Written instruction |
Rewrite the lines from the line with "Task: Click the ГИ sender avatar" through the end of the records, changing "avatar" to "profile picture" and keeping everything else the same. Give back only those lines, and leave out the pictures.

Materials provided |
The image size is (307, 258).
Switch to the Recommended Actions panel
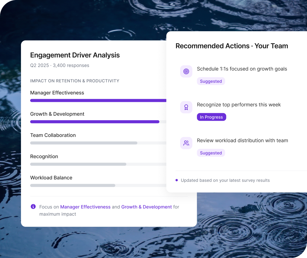coord(232,46)
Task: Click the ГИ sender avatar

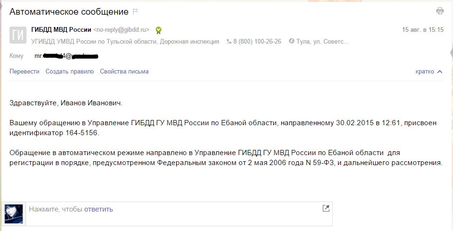Action: click(x=18, y=36)
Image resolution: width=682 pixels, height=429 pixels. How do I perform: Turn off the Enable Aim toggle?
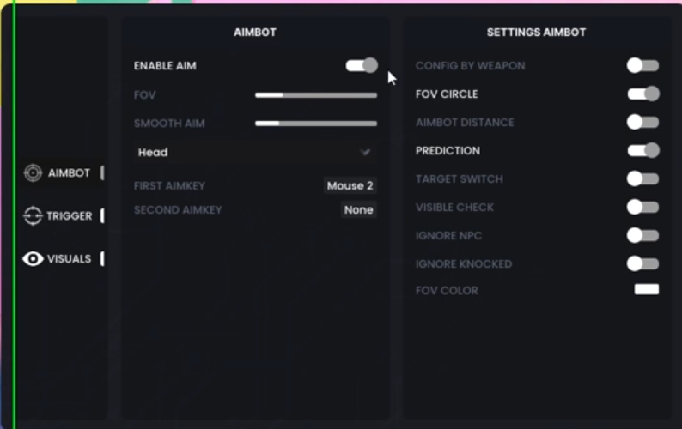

Answer to this exercise |
Task: Click the ГИ sender profile picture

Action: click(x=18, y=36)
Image resolution: width=682 pixels, height=429 pixels. How do I perform: Turn off the Enable Aim toggle?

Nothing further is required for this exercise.